Por: Maximiliano Catalisano
La casa suele ser el lugar donde los niños se sienten más protegidos, libres y confiados. Sin embargo, también es el espacio donde ocurren la mayoría de los accidentes domésticos durante la infancia. La buena noticia es que muchos de estos riesgos pueden prevenirse con una mirada atenta, algunos cambios simples y decisiones accesibles. Convertirse en “detectives de peligros” no requiere grandes inversiones ni conocimientos técnicos, sino la voluntad de observar el hogar desde la altura, la curiosidad y las necesidades reales de los chicos.
Mirar la casa con ojos de niño implica cambiar la perspectiva habitual del adulto. Lo que para una persona grande es un objeto cotidiano, para un niño puede ser una invitación a explorar, tocar, trepar o probar. En ese recorrido natural por conocer el mundo, aparecen enchufes, bordes, productos de limpieza, escaleras, cables y muebles que no siempre fueron pensados para manos pequeñas. Detectar estos puntos es el primer paso para acompañar el crecimiento sin sobresaltos innecesarios.
Uno de los espacios que más atención merece es la cocina. Allí conviven el calor, los objetos cortantes y sustancias que pueden resultar peligrosas. Mantener los mangos de ollas y sartenes hacia adentro, guardar cuchillos en cajones altos y utilizar trabas simples en puertas donde haya productos de limpieza son acciones de bajo costo que reducen riesgos. También es importante revisar que los electrodomésticos no queden con cables colgando, ya que suelen llamar la atención de los más chicos.
El baño, aunque asociado al cuidado y la higiene, es otro lugar donde conviene actuar con previsión. El piso mojado, los bordes de la bañera y los medicamentos al alcance pueden convertirse en fuentes de accidentes. Alfombras antideslizantes, estantes elevados y el hábito de vaciar la bañera luego del uso son medidas sencillas que aportan tranquilidad. En este ambiente, la supervisión adulta sigue siendo fundamental, sobre todo en los primeros años.
Los dormitorios infantiles también requieren una revisión periódica. A medida que los niños crecen, cambian sus juegos, su fuerza y su curiosidad. Revisar la estabilidad de cunas, camas y estanterías, evitar juguetes muy pequeños en edades tempranas y asegurar ventanas con sistemas de protección ayuda a crear un entorno más previsible. No se trata de eliminar el juego, sino de ofrecer un marco donde explorar sea posible sin exponerse a daños evitables.

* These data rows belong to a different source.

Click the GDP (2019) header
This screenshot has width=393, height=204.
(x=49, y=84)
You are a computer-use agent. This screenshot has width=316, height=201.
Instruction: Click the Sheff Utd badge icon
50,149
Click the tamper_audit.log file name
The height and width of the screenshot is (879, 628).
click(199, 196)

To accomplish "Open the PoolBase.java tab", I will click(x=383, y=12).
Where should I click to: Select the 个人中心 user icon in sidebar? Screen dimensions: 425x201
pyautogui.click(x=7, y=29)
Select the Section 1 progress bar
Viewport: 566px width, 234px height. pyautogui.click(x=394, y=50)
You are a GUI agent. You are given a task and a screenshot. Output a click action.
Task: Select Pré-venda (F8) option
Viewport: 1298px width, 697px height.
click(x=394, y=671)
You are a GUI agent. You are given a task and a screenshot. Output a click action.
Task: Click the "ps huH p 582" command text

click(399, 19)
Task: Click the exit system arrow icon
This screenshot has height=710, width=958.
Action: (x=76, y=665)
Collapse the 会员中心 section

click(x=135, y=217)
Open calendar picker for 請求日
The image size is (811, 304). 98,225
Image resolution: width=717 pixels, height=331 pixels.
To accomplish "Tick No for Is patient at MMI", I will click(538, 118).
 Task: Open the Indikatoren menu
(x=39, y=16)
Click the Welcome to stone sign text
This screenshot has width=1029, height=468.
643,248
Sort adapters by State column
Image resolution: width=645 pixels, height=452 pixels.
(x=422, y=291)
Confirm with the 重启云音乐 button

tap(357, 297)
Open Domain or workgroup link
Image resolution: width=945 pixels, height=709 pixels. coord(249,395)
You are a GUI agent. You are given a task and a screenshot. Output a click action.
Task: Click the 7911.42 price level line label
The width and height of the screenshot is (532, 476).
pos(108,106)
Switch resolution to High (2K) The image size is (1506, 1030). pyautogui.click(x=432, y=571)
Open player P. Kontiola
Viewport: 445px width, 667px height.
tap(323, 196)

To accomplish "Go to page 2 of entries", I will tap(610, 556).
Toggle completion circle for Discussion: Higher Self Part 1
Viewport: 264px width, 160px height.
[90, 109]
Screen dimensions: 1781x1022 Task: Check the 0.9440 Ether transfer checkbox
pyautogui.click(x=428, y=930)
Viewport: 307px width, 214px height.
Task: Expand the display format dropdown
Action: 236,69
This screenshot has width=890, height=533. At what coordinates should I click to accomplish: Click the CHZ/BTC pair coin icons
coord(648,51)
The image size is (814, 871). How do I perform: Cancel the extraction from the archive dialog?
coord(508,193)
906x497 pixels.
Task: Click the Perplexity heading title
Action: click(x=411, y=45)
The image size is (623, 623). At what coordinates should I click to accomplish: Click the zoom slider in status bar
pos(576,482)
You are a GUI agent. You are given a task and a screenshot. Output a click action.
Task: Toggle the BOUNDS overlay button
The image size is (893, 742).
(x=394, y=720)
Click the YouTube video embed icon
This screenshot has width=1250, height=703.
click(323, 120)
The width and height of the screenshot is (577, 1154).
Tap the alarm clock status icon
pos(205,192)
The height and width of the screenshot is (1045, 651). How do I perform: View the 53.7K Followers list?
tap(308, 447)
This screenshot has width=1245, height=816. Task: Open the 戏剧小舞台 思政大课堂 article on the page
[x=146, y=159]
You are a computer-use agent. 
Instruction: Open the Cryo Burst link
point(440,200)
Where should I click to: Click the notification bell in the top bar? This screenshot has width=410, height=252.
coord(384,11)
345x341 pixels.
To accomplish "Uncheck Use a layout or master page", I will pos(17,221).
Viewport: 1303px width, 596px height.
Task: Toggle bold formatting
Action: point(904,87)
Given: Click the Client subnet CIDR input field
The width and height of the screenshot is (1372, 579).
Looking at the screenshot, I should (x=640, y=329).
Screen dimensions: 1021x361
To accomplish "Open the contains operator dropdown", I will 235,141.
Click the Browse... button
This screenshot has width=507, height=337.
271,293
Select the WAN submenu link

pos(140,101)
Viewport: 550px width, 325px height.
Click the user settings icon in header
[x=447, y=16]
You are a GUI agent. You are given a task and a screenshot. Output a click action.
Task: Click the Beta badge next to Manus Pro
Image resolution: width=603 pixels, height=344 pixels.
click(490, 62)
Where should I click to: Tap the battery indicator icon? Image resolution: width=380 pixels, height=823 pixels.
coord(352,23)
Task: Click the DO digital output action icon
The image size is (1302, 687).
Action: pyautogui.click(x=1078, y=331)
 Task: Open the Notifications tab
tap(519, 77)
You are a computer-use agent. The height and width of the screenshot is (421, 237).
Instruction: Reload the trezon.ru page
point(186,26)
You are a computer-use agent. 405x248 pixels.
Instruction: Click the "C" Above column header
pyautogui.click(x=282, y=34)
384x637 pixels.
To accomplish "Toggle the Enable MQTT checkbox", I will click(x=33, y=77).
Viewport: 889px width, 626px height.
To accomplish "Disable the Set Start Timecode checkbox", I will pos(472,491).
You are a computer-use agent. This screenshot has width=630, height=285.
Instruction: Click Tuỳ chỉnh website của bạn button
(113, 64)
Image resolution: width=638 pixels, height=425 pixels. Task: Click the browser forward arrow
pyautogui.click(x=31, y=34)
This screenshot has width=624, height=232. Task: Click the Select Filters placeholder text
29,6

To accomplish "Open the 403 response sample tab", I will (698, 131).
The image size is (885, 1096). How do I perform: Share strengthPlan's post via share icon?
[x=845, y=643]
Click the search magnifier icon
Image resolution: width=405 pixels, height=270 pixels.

Las áreas comunes, como el living o el comedor, suelen pasar desapercibidas porque son espacios compartidos por toda la familia. Sin embargo, mesas con puntas, muebles que pueden volcarse y objetos decorativos frágiles representan riesgos frecuentes. Colocar protectores en esquinas, fijar muebles altos a la pared y mantener fuera de alcance elementos pequeños o pesados son decisiones prácticas que no alteran la estética del hogar y suman cuidado.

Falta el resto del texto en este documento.